Personal information
- Date of birth: 7 January 1948 (age 77)
- Original team(s): Mentone Football Club
- Height: 191 cm (6 ft 3 in)
- Weight: 93 kg (205 lb)
- Position(s): Centre half forward / key defender

Playing career^{1}
- Years: Club / Games (Goals)
- 1965–1982: St Kilda / 300 (308)
- ^{1} Playing statistics correct to the end of 1982.

Career highlights
- St Kilda Premiership player 1966; St Kilda Leading Goalkicker 1970; St Kilda Captain 1979;

= Barry Breen =

Australian rules footballer

Barry Breen (born 7 January 1948) is a former Australian rules footballer in the Victorian Football League, playing with St Kilda Football Club. Breen attended De La Salle College, Malvern. His grandfather was a Gaelic footballer with the Kerry senior team, winning an All-Ireland Senior Football Championship medal in 1914.

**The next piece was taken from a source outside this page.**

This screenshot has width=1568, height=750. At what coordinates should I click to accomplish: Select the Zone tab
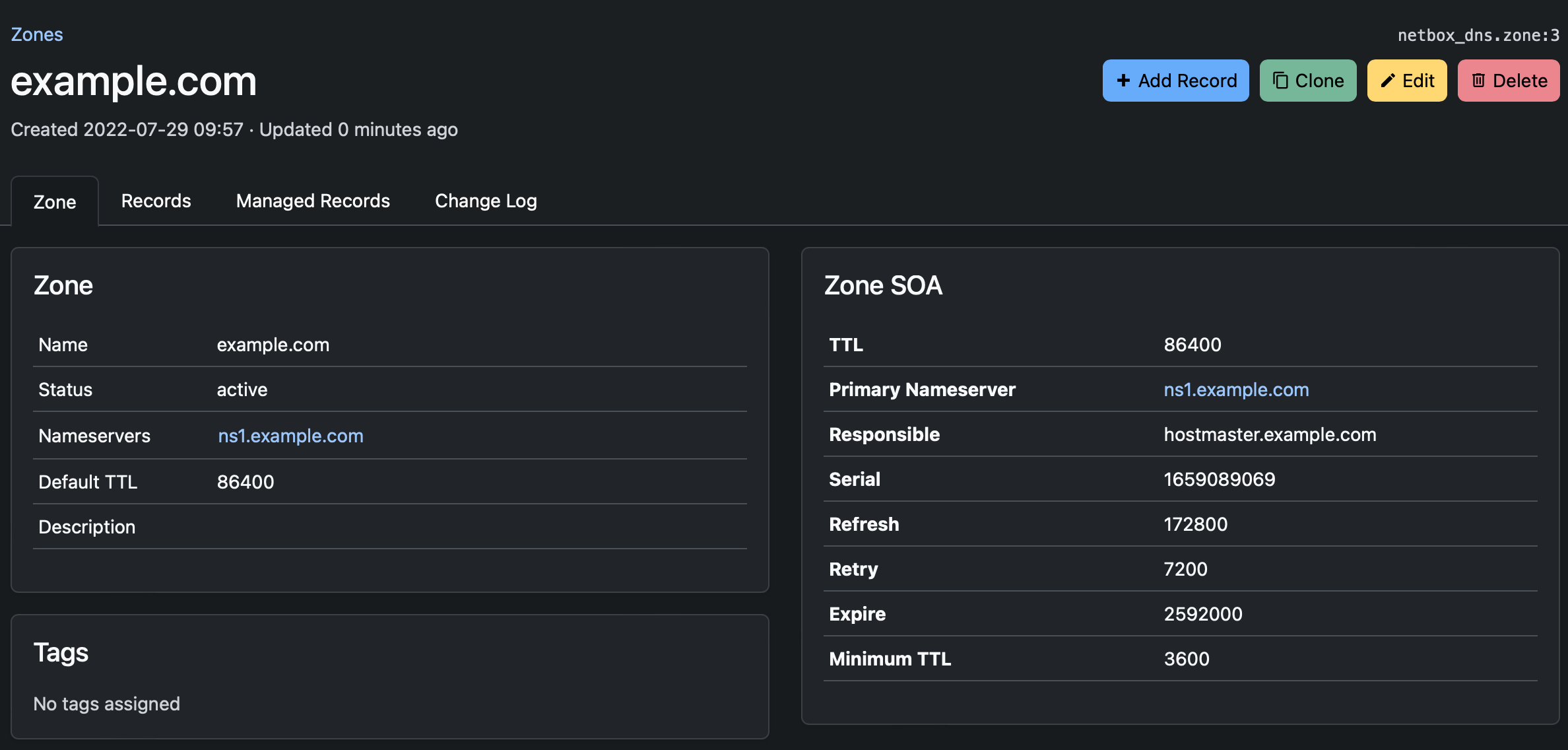[55, 202]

He kicked a wobbly punt that bounced through for a behind that broke the deadlock with Collingwood late in the 1966 Grand Final that became St Kilda's first and, to date, only premiership. He was captain in 1979 and former club games record holder having played in 300 career games. He was also the last member of the 1966 premiership team to retire.
After retiring from football Breen became Sydney Swans general manager and was president of the Tasmanian Football League from 1992 until 1995.